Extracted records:
* Begin *
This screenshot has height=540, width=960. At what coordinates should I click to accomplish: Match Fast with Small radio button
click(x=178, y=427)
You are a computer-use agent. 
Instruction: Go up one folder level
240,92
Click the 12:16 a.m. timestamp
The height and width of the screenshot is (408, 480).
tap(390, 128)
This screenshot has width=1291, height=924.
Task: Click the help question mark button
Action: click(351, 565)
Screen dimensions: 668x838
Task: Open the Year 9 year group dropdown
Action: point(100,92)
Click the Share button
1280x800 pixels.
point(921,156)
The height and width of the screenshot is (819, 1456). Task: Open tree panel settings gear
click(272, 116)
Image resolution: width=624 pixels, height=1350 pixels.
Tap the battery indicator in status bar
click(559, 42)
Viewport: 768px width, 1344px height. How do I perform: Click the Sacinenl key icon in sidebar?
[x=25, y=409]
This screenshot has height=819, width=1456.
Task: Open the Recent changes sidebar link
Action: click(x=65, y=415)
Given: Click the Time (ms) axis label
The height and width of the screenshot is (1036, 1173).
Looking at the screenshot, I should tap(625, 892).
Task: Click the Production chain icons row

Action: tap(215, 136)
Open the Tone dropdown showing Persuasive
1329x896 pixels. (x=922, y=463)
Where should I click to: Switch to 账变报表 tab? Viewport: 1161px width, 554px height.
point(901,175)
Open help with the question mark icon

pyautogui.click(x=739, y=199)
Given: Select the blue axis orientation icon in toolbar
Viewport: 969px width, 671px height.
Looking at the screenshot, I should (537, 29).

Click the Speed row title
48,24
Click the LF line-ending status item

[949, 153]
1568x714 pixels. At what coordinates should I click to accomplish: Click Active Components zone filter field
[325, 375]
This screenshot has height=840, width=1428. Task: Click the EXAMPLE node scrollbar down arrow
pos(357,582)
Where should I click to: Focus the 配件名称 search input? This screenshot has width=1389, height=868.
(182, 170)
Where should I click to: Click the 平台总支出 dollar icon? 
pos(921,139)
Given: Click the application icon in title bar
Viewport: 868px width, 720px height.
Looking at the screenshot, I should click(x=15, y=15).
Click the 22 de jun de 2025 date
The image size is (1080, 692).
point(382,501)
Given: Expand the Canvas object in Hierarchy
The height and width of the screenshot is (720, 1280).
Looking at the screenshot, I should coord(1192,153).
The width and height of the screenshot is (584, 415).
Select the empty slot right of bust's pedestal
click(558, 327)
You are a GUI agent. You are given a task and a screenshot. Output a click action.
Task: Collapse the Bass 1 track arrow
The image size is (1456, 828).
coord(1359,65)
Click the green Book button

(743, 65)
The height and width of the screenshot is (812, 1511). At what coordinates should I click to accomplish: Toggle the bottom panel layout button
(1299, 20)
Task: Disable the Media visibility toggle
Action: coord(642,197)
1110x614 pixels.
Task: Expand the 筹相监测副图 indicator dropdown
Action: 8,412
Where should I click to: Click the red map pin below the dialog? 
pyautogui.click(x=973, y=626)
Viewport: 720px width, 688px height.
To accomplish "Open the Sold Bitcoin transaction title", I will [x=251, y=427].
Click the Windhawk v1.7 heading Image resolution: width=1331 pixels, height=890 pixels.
* End *
## AIM OF THE EXERCISE
Rewrite every line of the material above, changing each "Viewport" to "Display area" and leaving everything else the same.

## FINISHED TASK
This screenshot has height=540, width=960. At what coordinates should I click to accomplish: Match Fast with Small radio button
click(x=178, y=427)
You are a computer-use agent. 
Instruction: Go up one folder level
240,92
Click the 12:16 a.m. timestamp
The height and width of the screenshot is (408, 480).
tap(390, 128)
This screenshot has width=1291, height=924.
Task: Click the help question mark button
Action: click(351, 565)
Screen dimensions: 668x838
Task: Open the Year 9 year group dropdown
Action: point(100,92)
Click the Share button
1280x800 pixels.
point(921,156)
The height and width of the screenshot is (819, 1456). Task: Open tree panel settings gear
click(272, 116)
Image resolution: width=624 pixels, height=1350 pixels.
Tap the battery indicator in status bar
click(559, 42)
Display area: 768px width, 1344px height. How do I perform: Click the Sacinenl key icon in sidebar?
[x=25, y=409]
This screenshot has height=819, width=1456.
Task: Open the Recent changes sidebar link
Action: click(x=65, y=415)
Given: Click the Time (ms) axis label
The height and width of the screenshot is (1036, 1173).
Looking at the screenshot, I should tap(625, 892).
Task: Click the Production chain icons row

Action: tap(215, 136)
Open the Tone dropdown showing Persuasive
1329x896 pixels. (x=922, y=463)
Where should I click to: Switch to 账变报表 tab? Display area: 1161px width, 554px height.
point(901,175)
Open help with the question mark icon

pyautogui.click(x=739, y=199)
Given: Select the blue axis orientation icon in toolbar
Display area: 969px width, 671px height.
Looking at the screenshot, I should (537, 29).

Click the Speed row title
48,24
Click the LF line-ending status item

[949, 153]
1568x714 pixels. At what coordinates should I click to accomplish: Click Active Components zone filter field
[325, 375]
This screenshot has height=840, width=1428. Task: Click the EXAMPLE node scrollbar down arrow
pos(357,582)
Where should I click to: Focus the 配件名称 search input? This screenshot has width=1389, height=868.
(182, 170)
Where should I click to: Click the 平台总支出 dollar icon? 
pos(921,139)
Given: Click the application icon in title bar
Display area: 868px width, 720px height.
Looking at the screenshot, I should click(x=15, y=15).
Click the 22 de jun de 2025 date
The image size is (1080, 692).
point(382,501)
Given: Expand the Canvas object in Hierarchy
The height and width of the screenshot is (720, 1280).
Looking at the screenshot, I should coord(1192,153).
The width and height of the screenshot is (584, 415).
Select the empty slot right of bust's pedestal
click(558, 327)
You are a GUI agent. You are given a task and a screenshot. Output a click action.
Task: Collapse the Bass 1 track arrow
The image size is (1456, 828).
coord(1359,65)
Click the green Book button

(743, 65)
The height and width of the screenshot is (812, 1511). At what coordinates should I click to accomplish: Toggle the bottom panel layout button
(1299, 20)
Task: Disable the Media visibility toggle
Action: coord(642,197)
1110x614 pixels.
Task: Expand the 筹相监测副图 indicator dropdown
Action: 8,412
Where should I click to: Click the red map pin below the dialog? 
pyautogui.click(x=973, y=626)
Display area: 720px width, 688px height.
To accomplish "Open the Sold Bitcoin transaction title", I will [x=251, y=427].
Click the Windhawk v1.7 heading Image resolution: width=1331 pixels, height=890 pixels.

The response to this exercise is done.